8 ) The last line of today’s Gospel says that the Devil subjected Jesus to “every test” (v. 13), but Jesus never succumbed. In the letter to the Hebrews, we learn that “we do not have a high priest who is unable to sympathize with our weaknesses, but we have one who in every respect has been tested as we are, yet never sinned” (Heb 4:15). That is, for me, one of the most consoling passages in all of Sacred Scripture: every single temptation we are experiencing — and I would encourage you to call to mind what temptations you suffer — Jesus himself underwent and overcame. The devil exists and he is trying to tempt us in every way away from God, away from our mission, away from our vocation and dignity. Jesus, however, knows what we’re going through and has taught us the way to overcome these temptations, by imitating him and his responses. Lent is a time when we are called to focus on living these responses of Jesus.
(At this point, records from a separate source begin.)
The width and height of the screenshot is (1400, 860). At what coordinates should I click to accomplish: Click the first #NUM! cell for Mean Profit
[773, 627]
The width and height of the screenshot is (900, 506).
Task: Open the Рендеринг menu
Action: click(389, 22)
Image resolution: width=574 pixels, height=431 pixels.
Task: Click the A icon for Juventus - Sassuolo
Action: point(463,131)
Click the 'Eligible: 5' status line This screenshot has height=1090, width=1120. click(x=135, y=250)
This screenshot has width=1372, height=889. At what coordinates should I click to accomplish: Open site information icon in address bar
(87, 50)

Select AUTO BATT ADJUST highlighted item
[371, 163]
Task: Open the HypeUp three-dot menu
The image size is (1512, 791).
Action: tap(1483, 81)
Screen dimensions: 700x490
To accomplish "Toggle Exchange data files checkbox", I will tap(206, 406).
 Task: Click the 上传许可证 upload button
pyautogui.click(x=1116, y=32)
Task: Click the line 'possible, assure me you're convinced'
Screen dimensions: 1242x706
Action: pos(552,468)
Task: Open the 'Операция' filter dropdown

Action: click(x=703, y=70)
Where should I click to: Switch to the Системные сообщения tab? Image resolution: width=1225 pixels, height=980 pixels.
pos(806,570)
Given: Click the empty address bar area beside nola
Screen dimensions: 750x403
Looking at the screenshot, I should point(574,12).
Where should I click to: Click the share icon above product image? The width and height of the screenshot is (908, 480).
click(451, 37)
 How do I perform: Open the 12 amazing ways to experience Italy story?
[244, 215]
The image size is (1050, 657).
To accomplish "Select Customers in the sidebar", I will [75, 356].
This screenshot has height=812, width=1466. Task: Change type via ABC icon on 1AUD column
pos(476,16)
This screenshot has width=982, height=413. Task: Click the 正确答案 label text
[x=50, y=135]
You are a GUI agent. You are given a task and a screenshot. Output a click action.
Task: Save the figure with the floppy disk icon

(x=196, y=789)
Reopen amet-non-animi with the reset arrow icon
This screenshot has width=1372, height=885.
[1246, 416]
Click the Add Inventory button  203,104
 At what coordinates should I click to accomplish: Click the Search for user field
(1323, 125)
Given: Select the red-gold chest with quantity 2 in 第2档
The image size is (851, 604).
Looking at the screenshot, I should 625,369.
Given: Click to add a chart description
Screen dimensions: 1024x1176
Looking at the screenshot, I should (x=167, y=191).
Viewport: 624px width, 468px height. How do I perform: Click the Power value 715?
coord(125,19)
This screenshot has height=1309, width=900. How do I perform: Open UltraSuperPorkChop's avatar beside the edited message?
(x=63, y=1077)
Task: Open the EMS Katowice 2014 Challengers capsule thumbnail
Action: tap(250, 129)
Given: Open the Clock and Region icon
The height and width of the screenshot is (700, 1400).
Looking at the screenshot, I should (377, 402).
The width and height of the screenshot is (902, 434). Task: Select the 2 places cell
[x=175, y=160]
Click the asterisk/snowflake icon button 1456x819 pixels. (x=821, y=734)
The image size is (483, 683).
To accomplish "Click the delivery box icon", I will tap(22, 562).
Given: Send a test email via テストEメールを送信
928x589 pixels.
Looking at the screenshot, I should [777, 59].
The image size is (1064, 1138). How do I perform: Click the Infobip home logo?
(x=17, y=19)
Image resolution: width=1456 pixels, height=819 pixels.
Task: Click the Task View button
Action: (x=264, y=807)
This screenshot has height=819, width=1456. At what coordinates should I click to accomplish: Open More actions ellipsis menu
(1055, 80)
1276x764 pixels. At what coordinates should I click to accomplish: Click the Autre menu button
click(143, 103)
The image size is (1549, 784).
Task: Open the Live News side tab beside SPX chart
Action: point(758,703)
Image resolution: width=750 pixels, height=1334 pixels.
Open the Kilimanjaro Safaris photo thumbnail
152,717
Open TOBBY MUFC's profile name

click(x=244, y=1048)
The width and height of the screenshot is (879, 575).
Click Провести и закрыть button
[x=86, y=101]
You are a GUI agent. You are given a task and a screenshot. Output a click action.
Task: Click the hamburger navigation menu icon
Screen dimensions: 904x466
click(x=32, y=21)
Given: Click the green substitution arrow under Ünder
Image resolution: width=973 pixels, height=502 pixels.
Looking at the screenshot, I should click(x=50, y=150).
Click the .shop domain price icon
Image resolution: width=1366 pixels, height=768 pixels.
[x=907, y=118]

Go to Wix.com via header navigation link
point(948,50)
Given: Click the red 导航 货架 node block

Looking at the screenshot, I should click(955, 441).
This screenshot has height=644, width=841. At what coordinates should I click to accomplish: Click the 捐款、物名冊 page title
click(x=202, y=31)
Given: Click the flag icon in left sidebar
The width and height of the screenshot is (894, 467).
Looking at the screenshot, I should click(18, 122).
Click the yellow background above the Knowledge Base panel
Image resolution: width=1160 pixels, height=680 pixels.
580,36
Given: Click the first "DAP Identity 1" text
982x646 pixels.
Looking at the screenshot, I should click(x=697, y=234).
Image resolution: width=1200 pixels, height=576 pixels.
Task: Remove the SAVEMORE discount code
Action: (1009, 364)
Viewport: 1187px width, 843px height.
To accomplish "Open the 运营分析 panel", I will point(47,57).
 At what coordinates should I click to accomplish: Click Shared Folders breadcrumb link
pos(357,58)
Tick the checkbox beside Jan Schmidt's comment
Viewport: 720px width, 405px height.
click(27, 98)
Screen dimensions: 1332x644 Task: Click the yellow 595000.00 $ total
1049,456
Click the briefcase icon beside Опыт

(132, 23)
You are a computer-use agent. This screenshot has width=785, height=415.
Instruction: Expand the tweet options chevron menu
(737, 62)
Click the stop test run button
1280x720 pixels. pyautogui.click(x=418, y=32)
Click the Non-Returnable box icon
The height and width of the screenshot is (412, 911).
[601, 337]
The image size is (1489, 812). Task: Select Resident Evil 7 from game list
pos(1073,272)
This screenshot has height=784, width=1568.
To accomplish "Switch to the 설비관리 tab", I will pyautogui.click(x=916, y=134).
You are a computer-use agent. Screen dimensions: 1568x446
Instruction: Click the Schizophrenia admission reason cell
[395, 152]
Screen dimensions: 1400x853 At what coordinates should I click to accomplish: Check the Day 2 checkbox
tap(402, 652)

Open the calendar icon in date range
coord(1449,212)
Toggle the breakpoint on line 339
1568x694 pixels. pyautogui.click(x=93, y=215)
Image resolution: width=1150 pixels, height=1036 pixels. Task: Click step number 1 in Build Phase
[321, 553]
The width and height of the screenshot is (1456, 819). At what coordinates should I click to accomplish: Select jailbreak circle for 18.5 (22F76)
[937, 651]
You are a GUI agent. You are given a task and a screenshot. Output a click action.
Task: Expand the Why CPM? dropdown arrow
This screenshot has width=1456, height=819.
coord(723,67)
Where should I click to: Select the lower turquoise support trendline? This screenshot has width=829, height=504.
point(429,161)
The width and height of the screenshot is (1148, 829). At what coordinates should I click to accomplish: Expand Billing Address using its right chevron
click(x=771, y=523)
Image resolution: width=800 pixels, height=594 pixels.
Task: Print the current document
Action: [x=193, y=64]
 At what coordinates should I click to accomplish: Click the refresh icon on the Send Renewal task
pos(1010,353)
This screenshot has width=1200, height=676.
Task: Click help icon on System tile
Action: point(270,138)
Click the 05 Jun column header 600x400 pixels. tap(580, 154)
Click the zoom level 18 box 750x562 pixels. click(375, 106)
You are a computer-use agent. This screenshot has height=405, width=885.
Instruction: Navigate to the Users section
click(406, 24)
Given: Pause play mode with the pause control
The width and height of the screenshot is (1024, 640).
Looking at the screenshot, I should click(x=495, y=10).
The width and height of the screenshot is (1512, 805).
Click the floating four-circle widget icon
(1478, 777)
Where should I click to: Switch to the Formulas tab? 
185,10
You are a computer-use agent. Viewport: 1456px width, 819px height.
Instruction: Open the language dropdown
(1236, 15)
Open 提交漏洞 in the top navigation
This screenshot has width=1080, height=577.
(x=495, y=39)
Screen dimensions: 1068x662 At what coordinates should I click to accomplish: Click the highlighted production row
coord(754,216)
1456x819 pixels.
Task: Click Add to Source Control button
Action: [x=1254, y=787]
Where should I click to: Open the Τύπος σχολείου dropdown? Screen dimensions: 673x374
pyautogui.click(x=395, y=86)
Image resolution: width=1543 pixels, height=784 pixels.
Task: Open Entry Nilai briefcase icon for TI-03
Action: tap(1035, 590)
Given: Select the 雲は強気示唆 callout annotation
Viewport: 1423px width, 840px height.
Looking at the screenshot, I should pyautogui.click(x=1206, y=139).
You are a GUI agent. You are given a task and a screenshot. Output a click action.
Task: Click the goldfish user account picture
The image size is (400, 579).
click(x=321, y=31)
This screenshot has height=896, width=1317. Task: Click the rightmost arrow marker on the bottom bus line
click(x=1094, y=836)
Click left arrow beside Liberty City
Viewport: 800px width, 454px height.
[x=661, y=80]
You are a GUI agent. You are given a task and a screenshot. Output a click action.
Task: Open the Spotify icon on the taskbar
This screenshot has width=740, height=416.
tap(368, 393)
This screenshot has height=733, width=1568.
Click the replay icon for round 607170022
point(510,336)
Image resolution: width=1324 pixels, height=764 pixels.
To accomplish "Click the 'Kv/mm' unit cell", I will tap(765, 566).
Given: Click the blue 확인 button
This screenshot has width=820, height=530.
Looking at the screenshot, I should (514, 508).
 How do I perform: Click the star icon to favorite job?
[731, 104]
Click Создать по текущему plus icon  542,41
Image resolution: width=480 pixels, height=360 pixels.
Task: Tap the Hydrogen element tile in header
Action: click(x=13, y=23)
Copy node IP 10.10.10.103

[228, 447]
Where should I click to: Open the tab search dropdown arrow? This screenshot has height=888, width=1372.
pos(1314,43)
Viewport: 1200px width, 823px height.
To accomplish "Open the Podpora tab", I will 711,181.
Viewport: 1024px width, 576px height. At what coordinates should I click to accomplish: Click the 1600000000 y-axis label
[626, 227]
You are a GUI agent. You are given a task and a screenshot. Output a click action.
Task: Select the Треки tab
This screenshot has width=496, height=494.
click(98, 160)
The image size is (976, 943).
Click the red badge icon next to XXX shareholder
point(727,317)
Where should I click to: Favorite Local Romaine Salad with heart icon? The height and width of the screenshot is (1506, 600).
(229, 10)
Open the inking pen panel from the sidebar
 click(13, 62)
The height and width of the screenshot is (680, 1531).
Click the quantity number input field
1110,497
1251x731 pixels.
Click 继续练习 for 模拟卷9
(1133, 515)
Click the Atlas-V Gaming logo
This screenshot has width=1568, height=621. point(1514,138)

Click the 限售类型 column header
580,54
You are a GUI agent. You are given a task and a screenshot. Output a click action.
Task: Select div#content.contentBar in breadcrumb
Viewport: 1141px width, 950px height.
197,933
9) How do we imitate and live Jesus’ responses to the devil? How do we grow in strength against temptation? Jesus tells us in St. Mark’s Gospel, that some devils are expunged “only by prayer and fasting” (Mk 9:29). That is why, every Lent, the Church, to strengthen us, presents before us the need for us to pray, to fast and to give of ourselves and what we have toward others. The devil seeks to trick us to disorder our relationship ourselves, to others, and to God and fasting, almsgiving, and prayer are the respective antidotes. The more we fast and place spiritual nourishment over material food, the less vulnerable we will be to be tempted by bread and other earthly pleasures. The more we sacrifice ourselves and our belongings for the good of others, the less prone we will be to giving in to the devil’s seductions to give us power or control over others. The more we pray to God and seek to know and do his will in our lives the less assailable we will be to the devil’s traps presumptuously to force God’s hand. These three traditional practices of Lent are a great remedy to the temptations of the Evil One, which is why the Church proposes them to us each year.
10) St. Paul in his letter to the Ephesians, wrote, “In order to be able to stand against the wiles of the devil, put on the whole armor of God.” Prayer, fasting and almsgiving help us to do just that, because they help us to “put on Christ” (Rom 13:14), who himself prayed unceasingly, who fasted for 40 days, who gave himself until his last drop of blood. The discipline that Lent requires of us helps to keep us vigilant against the devil, by conforming us to Christ in faith. St. Peter instructed us, “Discipline yourselves and keep alert. The devil is prowling like a roaring lion seeking someone to devour. Resist him, steadfast in your faith.” The devil exists and he is real. He seeks to devour us. But Christ has overcome him and we will, too, provided that we put on God’s armor, discipline ourselves as a disciple should, and remain vigilant. Lent is an annual spiritual boot camp the Church gives us so that we might train, yet again, to be victorious in this most important battle we’ll ever fight.
11) “Man does not live on bread alone, but on every word that comes from the mouth of God.” Jesus refused to change a stone into bread for the devil; but for us, his beloved flock, he is about to change bread into his own flesh and blood. He is the word that comes from the mouth of God and now that God wants to put that Word-made-flesh in our mouths. More than anything else, the devil wants to distract us from this reality, by keeping us from Mass or by distracting us if we come to Mass. Let’s ask for God’s help to avoid those temptations, so that we might, in the Eucharist, “worship Him, the Lord our God, and serve Him alone.”